▶ EXCERPTED TEXT
┏━━
Ibanda District is a district in the Western Region of Uganda. The town of Ibanda is the site of the district headquarters.

==Location==
Ibanda District is bordered by Kitagwenda District to the west, Kamwenge District to the north, Kiruhura District to the east, Mbarara District and Buhweju District to the south, and Rubirizi District to the southwest. The district headquarters at Ibanda are located approximately 75 km northwest of Mbarara, the largest city in the Ankole sub-region.

==Overview==
Ibanda District was created on 1 July 2005, by elevating Ibanda County, formerly part of Mbarara District, to full district status.

Ibanda is connected to the national electricity grid with a sub-station 4 mi outside Mbarara town. A tarmac road connects via Mbarara to the capital Kampala.

There is one major hospital, Ibanda Hospital, administered by the Roman Catholic Archdiocese of Mbarara. The hospital has an affiliated school for enrolled midwives and nurses.

==Population==
In 1991, the national population census estimated the district population at 148,000. The 2002 census estimated the population at 198,700. The population has a calculated annual growth rate of 2.6 percent. The population in 2012 was about 255,500.
┗━━
▶ WHAT TO DO
1. From the Ibanda District text, extract the passage starting at "There is one" and ending at "was about 255,500.", copying it word for word.
2. Extend the Ibanda District text, picking up after its final sentence.

▶ INPUT DATA
┏━━
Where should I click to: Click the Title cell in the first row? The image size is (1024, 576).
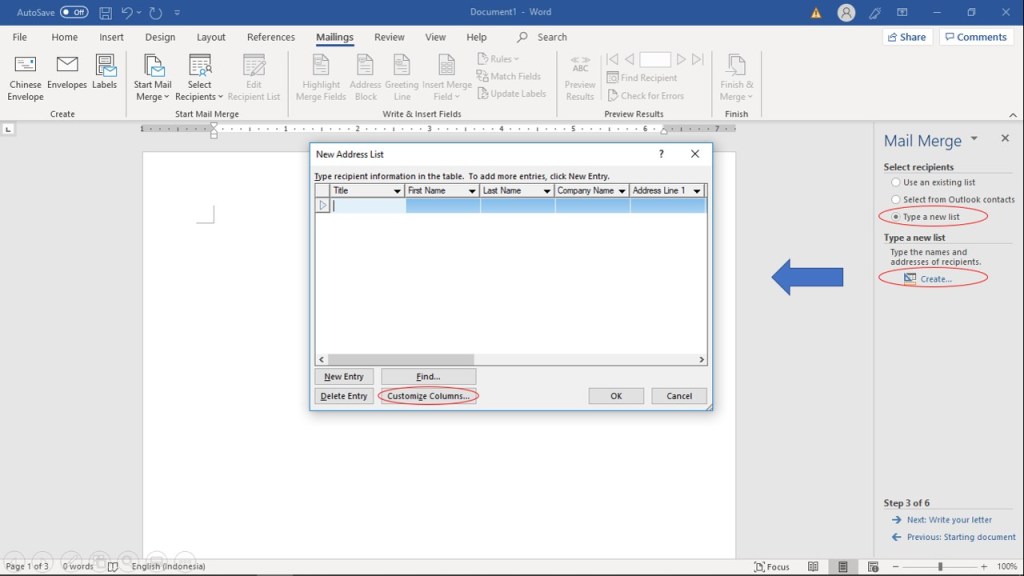[368, 206]
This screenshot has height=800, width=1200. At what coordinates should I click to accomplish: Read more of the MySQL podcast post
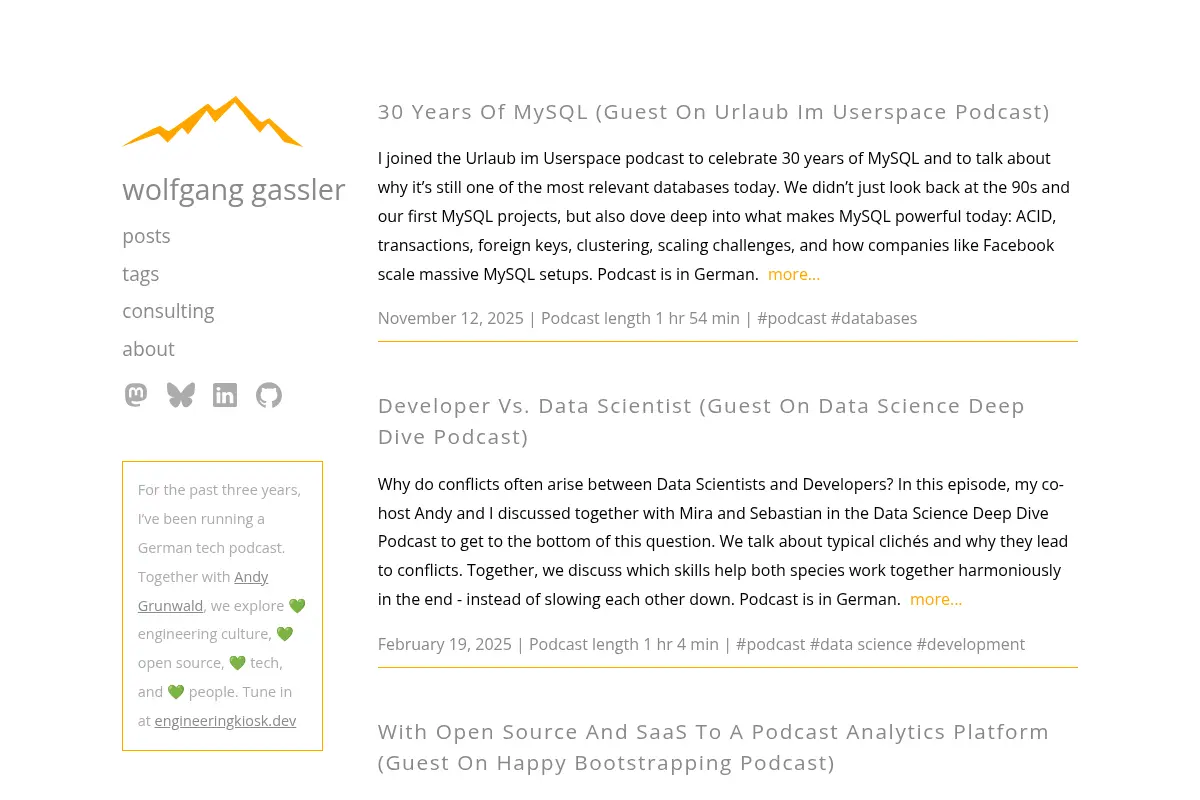coord(794,274)
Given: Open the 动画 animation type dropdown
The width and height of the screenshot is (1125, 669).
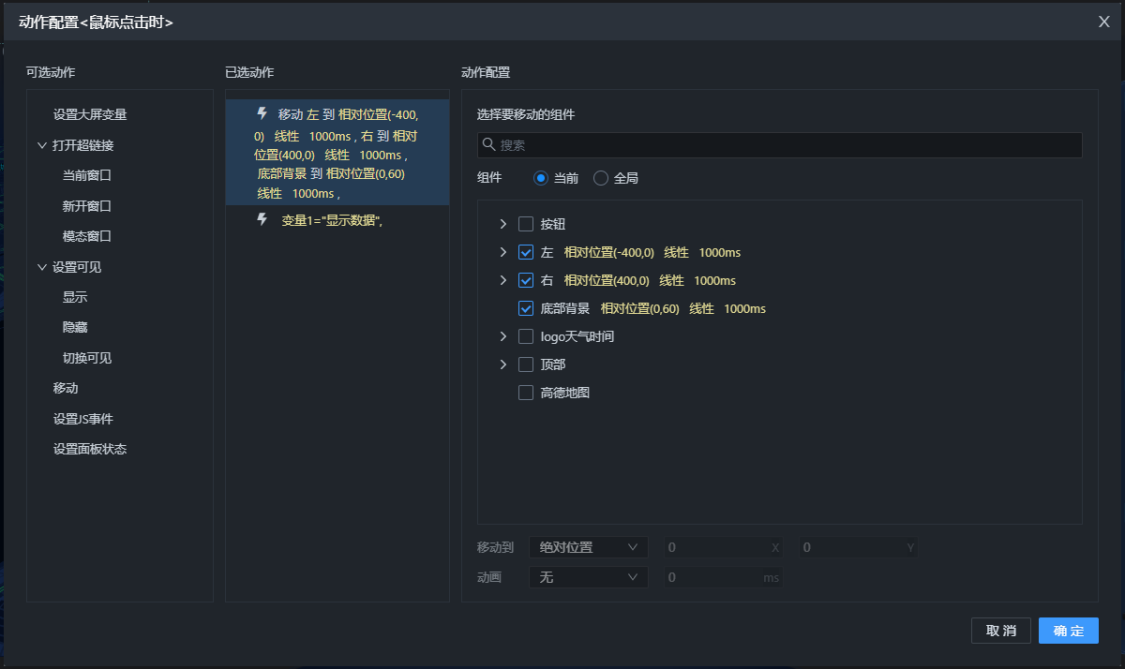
┗━━
▶ TASK ANSWERS
1.
There is one major hospital, Ibanda Hospital, administered by the Roman Catholic Archdiocese of Mbarara. The hospital has an affiliated school for enrolled midwives and nurses.

==Population==
In 1991, the national population census estimated the district population at 148,000. The 2002 census estimated the population at 198,700. The population has a calculated annual growth rate of 2.6 percent. The population in 2012 was about 255,500.

2.
==Economic activities==
Agriculture forms the backbone of the economy of the district. Most of the agriculture is on the subsistence level. The largest farm in the district is the Kiburara Prison Farm, located at Kiburara Prison. The crops grown in the district include the following:

- Coffee
- Bananas
- Matooke
- Mangoes
- Beans
- Maize
- Groundnuts
- Passion fruit
- Jack fruit
- Water melon
- sweet potato
- irish potato

==Prominent people==
Prominent people from the district include the following:
- Patrick Bitature, businessman, entrepreneur, and industrialist. He is one of the wealthiest people in Uganda. Chairman of Umeme.
- Venansius Baryamureeba Ugandan mathematician, computer scientist, academic, and academic administrator. Chancellor of Ibanda University.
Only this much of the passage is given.